TASK> In full and without change, return each entry.

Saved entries

━━━━━━━━━━

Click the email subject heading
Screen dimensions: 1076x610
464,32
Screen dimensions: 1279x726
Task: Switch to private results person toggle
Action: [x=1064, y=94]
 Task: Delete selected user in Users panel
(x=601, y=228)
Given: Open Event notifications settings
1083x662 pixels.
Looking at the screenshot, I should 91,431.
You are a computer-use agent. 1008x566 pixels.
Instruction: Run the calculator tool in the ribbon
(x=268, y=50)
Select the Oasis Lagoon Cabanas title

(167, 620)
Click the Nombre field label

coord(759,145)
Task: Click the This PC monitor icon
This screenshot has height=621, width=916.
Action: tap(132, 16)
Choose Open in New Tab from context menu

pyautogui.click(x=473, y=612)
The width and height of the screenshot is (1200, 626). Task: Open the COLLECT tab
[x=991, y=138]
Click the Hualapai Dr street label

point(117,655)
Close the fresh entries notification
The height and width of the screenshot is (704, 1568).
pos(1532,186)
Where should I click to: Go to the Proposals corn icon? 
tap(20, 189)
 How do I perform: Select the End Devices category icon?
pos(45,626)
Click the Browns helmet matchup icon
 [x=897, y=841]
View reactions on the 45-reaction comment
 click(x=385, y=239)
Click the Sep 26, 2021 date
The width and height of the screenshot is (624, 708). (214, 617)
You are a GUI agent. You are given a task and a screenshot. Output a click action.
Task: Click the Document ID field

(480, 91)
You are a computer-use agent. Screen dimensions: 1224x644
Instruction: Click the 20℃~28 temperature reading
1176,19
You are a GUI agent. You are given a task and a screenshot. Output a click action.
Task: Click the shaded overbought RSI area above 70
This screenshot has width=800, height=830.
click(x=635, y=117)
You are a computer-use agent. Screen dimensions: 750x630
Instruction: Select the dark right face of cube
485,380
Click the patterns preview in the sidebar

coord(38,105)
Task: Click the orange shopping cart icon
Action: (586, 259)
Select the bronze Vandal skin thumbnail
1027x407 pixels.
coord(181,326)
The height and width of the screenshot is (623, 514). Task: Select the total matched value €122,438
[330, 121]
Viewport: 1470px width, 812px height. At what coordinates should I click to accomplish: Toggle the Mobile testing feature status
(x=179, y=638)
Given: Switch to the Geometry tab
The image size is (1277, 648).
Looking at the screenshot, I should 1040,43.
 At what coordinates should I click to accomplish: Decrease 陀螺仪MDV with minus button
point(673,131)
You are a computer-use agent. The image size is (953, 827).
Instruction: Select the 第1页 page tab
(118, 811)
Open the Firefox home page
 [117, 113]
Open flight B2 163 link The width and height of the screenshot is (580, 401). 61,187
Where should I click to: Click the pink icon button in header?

━━━━━━━━━━

THE COMPLETED TASK>
Click the email subject heading
Screen dimensions: 1076x610
464,32
Screen dimensions: 1279x726
Task: Switch to private results person toggle
Action: [x=1064, y=94]
 Task: Delete selected user in Users panel
(x=601, y=228)
Given: Open Event notifications settings
1083x662 pixels.
Looking at the screenshot, I should 91,431.
You are a computer-use agent. 1008x566 pixels.
Instruction: Run the calculator tool in the ribbon
(x=268, y=50)
Select the Oasis Lagoon Cabanas title

(167, 620)
Click the Nombre field label

coord(759,145)
Task: Click the This PC monitor icon
This screenshot has height=621, width=916.
Action: tap(132, 16)
Choose Open in New Tab from context menu

pyautogui.click(x=473, y=612)
The width and height of the screenshot is (1200, 626). Task: Open the COLLECT tab
[x=991, y=138]
Click the Hualapai Dr street label

point(117,655)
Close the fresh entries notification
The height and width of the screenshot is (704, 1568).
pos(1532,186)
Where should I click to: Go to the Proposals corn icon? 
tap(20, 189)
 How do I perform: Select the End Devices category icon?
pos(45,626)
Click the Browns helmet matchup icon
 [x=897, y=841]
View reactions on the 45-reaction comment
 click(x=385, y=239)
Click the Sep 26, 2021 date
The width and height of the screenshot is (624, 708). (214, 617)
You are a GUI agent. You are given a task and a screenshot. Output a click action.
Task: Click the Document ID field

(480, 91)
You are a computer-use agent. Screen dimensions: 1224x644
Instruction: Click the 20℃~28 temperature reading
1176,19
You are a GUI agent. You are given a task and a screenshot. Output a click action.
Task: Click the shaded overbought RSI area above 70
This screenshot has width=800, height=830.
click(x=635, y=117)
You are a computer-use agent. Screen dimensions: 750x630
Instruction: Select the dark right face of cube
485,380
Click the patterns preview in the sidebar

coord(38,105)
Task: Click the orange shopping cart icon
Action: (586, 259)
Select the bronze Vandal skin thumbnail
1027x407 pixels.
coord(181,326)
The height and width of the screenshot is (623, 514). Task: Select the total matched value €122,438
[330, 121]
Viewport: 1470px width, 812px height. At what coordinates should I click to accomplish: Toggle the Mobile testing feature status
(x=179, y=638)
Given: Switch to the Geometry tab
The image size is (1277, 648).
Looking at the screenshot, I should 1040,43.
 At what coordinates should I click to accomplish: Decrease 陀螺仪MDV with minus button
point(673,131)
You are a computer-use agent. The image size is (953, 827).
Instruction: Select the 第1页 page tab
(118, 811)
Open the Firefox home page
 [117, 113]
Open flight B2 163 link The width and height of the screenshot is (580, 401). 61,187
Where should I click to: Click the pink icon button in header?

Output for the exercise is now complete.